いつしかわたしは夢中になって時間も忘れてずっと話をしていたら、画面の向こう側から小さな寝息が聞こえてくることに気が付きました。
「拓海くん?」返事は返ってきません。
画面を確認するとスマホを枕元に横向きで置いたであろうことがわかるように、横から見た拓海くんの寝顔がありました。瞼を閉じてゆっくりと呼吸をしながら静かに眠っていて、どうやらわたしが話に熱中しているあいだに眠気が来てそのまま意識が落ちてしまったみたいです。
「…………」
目の前にある拓海くんの寝顔を思わず見つめてしまいます。ちょうどこちらに体を向けて眠っているおかげで拓海くんの顔がよく見えます。
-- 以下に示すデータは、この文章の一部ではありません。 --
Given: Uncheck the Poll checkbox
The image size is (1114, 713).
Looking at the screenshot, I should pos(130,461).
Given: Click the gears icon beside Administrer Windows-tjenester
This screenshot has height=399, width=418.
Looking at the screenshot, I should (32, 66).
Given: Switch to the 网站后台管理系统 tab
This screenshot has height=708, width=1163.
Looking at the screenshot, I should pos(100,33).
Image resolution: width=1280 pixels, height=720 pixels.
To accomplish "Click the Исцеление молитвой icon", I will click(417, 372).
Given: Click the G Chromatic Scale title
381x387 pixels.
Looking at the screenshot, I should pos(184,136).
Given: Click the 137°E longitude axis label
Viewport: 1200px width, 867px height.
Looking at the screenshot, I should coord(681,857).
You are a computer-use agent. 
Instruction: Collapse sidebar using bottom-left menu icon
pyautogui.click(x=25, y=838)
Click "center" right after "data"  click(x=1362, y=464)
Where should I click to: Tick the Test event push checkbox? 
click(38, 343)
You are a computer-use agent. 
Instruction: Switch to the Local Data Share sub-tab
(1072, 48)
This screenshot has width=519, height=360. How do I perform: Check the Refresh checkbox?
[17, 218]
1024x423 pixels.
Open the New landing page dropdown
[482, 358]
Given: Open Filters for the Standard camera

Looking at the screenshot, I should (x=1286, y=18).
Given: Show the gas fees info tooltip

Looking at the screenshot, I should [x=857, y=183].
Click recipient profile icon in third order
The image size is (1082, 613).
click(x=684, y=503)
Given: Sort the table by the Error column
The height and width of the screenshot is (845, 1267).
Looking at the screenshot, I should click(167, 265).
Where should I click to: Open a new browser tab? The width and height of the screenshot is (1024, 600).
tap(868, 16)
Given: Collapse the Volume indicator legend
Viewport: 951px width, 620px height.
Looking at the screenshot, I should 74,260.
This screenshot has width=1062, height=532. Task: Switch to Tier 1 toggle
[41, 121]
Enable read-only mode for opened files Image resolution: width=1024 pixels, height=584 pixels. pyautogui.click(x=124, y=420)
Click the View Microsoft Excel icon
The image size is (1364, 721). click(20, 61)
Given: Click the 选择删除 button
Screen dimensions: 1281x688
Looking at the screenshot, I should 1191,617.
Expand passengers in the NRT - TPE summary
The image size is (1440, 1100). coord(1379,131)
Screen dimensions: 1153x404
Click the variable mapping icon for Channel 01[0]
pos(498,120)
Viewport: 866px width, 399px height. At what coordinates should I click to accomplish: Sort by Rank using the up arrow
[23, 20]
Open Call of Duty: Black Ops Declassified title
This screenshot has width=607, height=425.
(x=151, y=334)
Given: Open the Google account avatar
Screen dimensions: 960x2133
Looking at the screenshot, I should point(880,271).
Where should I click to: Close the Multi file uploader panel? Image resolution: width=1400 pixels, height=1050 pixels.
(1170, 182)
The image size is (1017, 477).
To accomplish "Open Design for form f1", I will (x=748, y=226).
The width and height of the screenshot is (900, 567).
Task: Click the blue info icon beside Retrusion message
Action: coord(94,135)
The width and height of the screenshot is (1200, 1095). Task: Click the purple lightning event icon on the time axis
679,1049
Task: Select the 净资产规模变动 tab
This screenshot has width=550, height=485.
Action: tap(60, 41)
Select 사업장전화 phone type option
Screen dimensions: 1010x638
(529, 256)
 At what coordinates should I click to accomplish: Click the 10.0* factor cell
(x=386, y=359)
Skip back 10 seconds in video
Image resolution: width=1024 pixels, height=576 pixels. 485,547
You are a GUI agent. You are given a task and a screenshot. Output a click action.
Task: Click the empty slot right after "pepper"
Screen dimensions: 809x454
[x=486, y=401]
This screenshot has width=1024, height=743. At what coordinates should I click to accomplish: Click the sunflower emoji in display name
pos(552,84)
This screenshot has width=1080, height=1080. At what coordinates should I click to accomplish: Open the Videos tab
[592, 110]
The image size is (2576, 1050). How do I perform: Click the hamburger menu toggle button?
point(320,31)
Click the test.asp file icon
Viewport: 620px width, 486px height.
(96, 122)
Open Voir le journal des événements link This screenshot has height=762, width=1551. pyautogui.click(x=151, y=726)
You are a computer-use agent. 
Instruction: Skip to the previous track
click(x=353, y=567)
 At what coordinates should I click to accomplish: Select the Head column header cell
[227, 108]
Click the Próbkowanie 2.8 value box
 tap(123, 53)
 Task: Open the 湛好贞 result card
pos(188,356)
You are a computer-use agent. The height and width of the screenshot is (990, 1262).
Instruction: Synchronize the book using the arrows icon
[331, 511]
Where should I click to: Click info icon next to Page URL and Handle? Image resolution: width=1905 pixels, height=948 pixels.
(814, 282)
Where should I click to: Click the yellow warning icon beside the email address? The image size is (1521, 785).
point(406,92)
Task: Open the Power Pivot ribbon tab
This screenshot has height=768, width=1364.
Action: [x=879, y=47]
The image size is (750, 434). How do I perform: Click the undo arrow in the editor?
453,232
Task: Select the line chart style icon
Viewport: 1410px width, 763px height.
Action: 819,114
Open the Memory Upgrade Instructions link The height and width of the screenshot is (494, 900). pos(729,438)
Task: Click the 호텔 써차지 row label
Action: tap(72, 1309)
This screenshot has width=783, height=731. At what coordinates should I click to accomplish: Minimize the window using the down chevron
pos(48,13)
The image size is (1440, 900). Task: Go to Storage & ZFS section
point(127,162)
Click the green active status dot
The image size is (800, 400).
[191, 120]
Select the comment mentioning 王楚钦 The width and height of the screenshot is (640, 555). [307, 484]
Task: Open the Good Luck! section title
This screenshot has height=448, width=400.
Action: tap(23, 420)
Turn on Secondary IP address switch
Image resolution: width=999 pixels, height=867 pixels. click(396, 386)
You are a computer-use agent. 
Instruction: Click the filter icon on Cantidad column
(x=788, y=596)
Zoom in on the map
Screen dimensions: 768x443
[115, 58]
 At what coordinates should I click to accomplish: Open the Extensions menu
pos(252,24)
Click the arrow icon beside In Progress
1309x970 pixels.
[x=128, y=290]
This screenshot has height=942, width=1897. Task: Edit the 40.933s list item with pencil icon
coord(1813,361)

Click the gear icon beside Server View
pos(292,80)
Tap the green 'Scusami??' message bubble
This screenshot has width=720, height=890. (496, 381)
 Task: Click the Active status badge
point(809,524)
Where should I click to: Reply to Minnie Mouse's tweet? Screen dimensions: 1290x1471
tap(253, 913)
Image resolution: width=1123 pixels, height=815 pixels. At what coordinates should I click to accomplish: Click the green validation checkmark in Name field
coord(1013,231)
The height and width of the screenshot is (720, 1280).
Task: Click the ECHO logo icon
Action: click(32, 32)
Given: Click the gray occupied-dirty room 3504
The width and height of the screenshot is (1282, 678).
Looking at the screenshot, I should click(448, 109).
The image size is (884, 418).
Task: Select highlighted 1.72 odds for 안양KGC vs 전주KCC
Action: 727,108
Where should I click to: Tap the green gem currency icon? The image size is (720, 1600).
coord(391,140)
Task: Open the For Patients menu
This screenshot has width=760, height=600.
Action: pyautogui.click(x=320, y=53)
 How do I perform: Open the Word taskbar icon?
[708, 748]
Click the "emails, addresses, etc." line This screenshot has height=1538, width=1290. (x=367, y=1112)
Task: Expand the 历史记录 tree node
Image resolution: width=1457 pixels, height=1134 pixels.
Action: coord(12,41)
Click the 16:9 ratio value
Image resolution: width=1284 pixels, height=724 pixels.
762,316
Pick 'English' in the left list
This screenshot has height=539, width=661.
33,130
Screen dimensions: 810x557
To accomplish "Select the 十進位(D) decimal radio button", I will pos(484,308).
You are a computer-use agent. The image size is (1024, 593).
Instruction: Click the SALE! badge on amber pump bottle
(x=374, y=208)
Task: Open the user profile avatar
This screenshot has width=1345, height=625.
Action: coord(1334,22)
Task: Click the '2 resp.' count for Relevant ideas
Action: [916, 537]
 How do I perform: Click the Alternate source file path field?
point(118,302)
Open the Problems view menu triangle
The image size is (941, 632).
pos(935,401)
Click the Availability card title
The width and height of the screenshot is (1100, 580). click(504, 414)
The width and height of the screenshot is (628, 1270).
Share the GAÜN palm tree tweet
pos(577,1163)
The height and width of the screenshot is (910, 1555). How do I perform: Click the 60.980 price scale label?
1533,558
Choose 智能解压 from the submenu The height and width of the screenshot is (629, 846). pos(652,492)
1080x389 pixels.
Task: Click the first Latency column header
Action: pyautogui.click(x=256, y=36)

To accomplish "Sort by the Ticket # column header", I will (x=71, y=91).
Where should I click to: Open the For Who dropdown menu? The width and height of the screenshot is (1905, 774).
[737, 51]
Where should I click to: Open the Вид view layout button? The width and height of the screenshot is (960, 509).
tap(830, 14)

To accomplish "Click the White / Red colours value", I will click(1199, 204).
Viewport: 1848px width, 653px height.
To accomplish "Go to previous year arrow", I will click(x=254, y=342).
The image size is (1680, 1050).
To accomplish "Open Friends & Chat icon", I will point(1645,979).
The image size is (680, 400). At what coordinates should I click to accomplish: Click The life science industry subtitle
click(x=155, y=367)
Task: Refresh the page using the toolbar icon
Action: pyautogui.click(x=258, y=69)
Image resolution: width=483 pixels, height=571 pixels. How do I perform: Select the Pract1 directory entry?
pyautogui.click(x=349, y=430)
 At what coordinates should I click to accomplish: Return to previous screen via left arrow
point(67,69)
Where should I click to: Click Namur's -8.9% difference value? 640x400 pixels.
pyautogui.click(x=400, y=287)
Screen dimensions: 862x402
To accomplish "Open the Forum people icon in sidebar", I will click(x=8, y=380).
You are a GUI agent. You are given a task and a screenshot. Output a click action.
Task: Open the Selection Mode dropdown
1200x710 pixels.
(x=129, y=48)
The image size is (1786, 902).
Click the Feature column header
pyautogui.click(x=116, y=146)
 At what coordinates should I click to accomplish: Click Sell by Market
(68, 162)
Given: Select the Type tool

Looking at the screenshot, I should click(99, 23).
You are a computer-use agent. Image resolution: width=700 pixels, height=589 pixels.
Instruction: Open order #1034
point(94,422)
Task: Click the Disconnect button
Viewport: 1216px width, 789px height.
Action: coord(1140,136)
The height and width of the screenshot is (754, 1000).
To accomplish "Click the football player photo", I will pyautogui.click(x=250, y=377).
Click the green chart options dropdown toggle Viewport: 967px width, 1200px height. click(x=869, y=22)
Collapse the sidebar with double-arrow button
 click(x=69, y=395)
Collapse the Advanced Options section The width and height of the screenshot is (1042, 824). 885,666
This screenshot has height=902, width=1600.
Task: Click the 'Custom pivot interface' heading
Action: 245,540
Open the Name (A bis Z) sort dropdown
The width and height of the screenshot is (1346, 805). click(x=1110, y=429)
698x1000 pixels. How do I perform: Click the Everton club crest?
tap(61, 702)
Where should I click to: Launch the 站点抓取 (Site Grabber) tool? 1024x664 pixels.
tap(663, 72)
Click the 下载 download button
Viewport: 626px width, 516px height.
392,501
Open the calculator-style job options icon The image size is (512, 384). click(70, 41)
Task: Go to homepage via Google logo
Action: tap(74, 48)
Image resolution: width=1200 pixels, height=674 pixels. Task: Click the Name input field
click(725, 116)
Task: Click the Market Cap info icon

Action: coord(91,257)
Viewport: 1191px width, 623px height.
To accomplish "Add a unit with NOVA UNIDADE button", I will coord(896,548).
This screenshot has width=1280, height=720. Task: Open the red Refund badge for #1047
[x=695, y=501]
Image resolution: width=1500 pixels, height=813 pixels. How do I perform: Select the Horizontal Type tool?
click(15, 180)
どれだけそうしていたでしょうか。できることならずっと見ていたいと思いながらいると、
「……ふわぁ…」と、わたしにも眠気が訪れたあくびの合図が現れました。
少し惜しいけれど今日のこの素敵な時間に終わりの時が来たようです。
「…………」
わたしはスマホ画面の通話終了ボタンに指をかけます。けれど指は途中で止まり、じっくり考えた後。わたしは両手でスマホを包み込むように握りしめました。
今日はこのまま、あなたの寝顔の隣で眠りたい。そう思ってしまったのです。
「今日はありがとう。おやすみなさい、拓海くん」
スマホ画面に映る向こう側の拓海くんの顔を抱きしめるように、どこまでも愛おしく思えるその寝顔に寄り添うようにわたしも深い眠りにつくのでした。